El 8, pese a que Barceló mejora sus posiciones, el coronel Ortega se ofrece a mediar. Para los comunistas, la lucha carece de sentido; sus líderes están fuera del país, Franco se dispone a dar el último asalto. Con todo, ¿cómo no se ensañaron con los anarquistas, que no querían sino tomarse la revancha contra sus eternos adversarios políticos? Lo cierto es que el 12 terminan los choques (con el fusilamiento de Barceló, ordenado por Casado) y el Consejo puede dedicarse a gestionar la paz con los vencedores.

El coronel fugitivo
En ese camino, su derrota es absoluta. Sólo el 22 acepta Franco a los correos de Casado (en principio, deseaban trasladarse a Burgos el mismo Casado y Matallana, pero el enemigo desea parlamentar con oficiales de menor graduación). En realidad, el Consejo conoce la actitud del Generalísimo: "paz sin condiciones", una metáfora de "rendición"; pero vale la pena ganar tiempo, para facilitar la evacuación de los militares y líderes civiles. Por fin, el 28 de marzo se celebra la reunión de apertura, en Gamonal, entre los emisarios de Casado y los de Franco; los primeros solicitan un lapso de 25 días, tendiente a completar la entrega ,de los Ejércitos y zonas "no liberadas"; se les contesta que la Aviación debe rendirse el 25 de marzo, y el Ejército el 27.

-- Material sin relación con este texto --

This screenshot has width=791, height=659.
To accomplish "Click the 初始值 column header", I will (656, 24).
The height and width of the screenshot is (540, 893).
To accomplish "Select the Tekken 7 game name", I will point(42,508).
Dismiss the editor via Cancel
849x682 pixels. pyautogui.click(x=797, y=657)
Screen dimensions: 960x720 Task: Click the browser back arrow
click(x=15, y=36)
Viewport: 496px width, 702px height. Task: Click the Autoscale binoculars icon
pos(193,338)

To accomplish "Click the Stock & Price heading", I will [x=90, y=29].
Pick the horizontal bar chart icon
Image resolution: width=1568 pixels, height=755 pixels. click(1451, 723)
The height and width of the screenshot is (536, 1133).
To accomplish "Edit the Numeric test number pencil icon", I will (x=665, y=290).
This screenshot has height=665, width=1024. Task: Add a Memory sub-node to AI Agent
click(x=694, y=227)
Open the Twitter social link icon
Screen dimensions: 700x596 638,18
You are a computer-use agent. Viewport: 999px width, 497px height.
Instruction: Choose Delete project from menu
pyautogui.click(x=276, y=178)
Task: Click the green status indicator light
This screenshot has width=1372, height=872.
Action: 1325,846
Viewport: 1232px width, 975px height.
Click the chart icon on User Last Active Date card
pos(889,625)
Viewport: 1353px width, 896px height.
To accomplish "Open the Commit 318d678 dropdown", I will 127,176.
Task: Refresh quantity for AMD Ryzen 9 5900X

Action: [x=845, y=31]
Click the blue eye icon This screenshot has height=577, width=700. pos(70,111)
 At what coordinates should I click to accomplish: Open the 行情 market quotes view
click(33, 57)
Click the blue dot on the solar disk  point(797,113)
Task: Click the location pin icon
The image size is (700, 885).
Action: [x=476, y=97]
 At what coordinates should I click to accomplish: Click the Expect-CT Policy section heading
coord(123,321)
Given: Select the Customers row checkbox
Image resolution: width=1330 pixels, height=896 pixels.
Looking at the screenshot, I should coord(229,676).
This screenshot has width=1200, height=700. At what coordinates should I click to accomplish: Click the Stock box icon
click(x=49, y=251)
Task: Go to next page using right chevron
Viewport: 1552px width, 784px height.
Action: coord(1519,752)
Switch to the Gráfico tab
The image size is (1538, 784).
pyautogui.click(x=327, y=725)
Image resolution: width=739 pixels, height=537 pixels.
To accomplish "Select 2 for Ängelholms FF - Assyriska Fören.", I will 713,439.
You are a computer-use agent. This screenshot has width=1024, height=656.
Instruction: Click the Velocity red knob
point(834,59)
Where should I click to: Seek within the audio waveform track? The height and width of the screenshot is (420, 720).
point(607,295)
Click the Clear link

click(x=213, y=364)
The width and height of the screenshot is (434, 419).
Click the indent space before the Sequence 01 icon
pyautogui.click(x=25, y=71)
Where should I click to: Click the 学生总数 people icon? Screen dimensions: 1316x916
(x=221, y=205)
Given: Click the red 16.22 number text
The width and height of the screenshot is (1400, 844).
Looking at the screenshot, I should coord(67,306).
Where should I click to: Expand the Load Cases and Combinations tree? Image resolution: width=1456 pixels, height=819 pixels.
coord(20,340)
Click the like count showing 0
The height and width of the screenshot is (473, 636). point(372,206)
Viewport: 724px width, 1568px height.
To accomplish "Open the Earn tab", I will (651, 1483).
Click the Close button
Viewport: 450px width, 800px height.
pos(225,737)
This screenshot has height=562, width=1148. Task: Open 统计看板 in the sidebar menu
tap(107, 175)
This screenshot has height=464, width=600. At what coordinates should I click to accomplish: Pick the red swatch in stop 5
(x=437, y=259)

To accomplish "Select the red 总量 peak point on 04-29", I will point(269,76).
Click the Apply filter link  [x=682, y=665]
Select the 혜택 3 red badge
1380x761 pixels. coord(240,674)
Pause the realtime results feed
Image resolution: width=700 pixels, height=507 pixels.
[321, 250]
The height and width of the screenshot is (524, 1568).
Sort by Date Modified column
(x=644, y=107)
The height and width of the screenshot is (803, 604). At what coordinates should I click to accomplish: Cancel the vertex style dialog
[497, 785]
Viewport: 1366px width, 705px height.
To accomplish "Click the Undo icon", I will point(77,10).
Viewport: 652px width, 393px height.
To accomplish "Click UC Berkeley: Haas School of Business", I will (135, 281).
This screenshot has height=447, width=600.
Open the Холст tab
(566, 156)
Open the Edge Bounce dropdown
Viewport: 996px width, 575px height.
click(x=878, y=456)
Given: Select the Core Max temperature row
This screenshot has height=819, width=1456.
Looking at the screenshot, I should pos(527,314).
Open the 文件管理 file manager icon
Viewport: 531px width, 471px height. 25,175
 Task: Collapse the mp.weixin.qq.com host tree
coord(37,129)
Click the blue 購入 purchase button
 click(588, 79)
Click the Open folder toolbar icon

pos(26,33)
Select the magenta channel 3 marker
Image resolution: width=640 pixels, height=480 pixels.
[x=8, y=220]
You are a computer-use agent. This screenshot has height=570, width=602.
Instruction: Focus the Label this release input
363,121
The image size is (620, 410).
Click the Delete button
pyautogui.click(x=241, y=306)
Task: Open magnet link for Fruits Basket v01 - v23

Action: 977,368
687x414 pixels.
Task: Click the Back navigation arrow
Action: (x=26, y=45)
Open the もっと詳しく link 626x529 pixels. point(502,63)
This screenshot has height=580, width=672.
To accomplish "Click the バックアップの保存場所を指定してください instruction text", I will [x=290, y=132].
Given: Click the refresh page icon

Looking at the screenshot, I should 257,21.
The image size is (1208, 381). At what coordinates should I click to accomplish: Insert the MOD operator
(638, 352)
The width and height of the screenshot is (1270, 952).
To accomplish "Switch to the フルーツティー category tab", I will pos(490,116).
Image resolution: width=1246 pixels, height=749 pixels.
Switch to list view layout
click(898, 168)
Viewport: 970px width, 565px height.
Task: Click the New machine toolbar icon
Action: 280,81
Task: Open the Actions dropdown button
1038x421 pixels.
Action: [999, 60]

El 25 hay una segunda entrevista. Los delegados del Consejo tornan a pedir un plazo más extenso y que ambos bandos suscriban un documento. Al caer la tarde, los franquistas rompen las conversaciones, pues la Aviación leal sigue sin entregarse. El 26, Franco lanza una ofensiva en todos los frentes; quienes anhelan la paz, explica, deben levantar bandera blanca. Esa humillación es todo cuanto obtiene Casado; su rebeldía y 2.000 muertes no condujeron sino al deshonor.
El 27, Casado faculta al coronel Prada —a quien había nombrado jefe del Ejército del Centro—- para que arregle los términos de la capitulación en Madrid; enseguida parte a Valencia, con su mujer, Matallana y Val; el 29, tras ordenar una académica rendición de todas las fuerzas republicanas, se embarca en el navío de guerra inglés Galatea, en el puerto de Gandía, con destino a Sussex. No podrá, esta semana, evocar el 30º aniversario de aquellos episodios: Casado murió a fines de 1968 en Madrid, sin haber conseguido que el Gobierno de Franco —cuya Justicia lo absolvió en 1961— le devolviera su grado militar y sus sueldos impagos.
De los protagonistas de entonces, sólo dos recordarán la fecha. El Generalísimo, y Cipriano Mera, que sobrelleva el exilio en París.